**Work request:** Please count the lines in the records below that include the word "your" and report only the total.

Pixel coordinate grounding data
- Opening Delimiter -

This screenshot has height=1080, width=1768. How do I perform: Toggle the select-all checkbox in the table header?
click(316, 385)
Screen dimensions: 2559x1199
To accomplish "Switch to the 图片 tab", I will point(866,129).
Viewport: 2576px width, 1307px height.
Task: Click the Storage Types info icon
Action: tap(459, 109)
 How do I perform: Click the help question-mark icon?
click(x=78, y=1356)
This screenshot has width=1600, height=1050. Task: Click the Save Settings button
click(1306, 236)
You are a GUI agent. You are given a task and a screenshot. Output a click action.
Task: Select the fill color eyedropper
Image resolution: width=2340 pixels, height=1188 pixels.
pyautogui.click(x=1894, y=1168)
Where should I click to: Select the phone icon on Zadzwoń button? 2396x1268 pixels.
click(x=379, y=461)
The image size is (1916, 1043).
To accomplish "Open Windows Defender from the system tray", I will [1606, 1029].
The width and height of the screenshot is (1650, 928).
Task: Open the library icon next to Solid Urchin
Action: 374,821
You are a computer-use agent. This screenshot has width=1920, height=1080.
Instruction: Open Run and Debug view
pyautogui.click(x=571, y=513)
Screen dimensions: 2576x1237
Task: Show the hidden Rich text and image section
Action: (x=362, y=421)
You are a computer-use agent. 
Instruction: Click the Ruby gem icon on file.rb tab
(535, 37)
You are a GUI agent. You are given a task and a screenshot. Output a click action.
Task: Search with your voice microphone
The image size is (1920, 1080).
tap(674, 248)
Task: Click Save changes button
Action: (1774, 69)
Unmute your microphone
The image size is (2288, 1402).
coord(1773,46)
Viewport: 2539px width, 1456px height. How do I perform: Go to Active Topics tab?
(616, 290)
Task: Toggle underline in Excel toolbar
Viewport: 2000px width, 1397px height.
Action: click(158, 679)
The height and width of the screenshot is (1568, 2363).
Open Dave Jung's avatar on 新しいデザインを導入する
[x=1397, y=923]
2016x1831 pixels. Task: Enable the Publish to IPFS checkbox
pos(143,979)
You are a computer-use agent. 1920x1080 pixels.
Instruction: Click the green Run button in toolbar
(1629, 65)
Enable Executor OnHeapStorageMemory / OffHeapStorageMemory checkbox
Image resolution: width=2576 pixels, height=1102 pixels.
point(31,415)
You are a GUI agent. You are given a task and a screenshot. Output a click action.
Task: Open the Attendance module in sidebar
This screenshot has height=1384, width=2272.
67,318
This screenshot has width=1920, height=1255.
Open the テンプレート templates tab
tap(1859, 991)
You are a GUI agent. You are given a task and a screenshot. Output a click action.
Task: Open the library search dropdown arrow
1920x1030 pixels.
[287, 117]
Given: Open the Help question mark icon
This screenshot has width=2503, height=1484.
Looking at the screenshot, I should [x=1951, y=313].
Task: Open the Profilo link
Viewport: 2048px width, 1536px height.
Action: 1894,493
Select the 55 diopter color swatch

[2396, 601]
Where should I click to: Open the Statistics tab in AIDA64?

- Closing Delimiter -

**Output for this exercise:** 2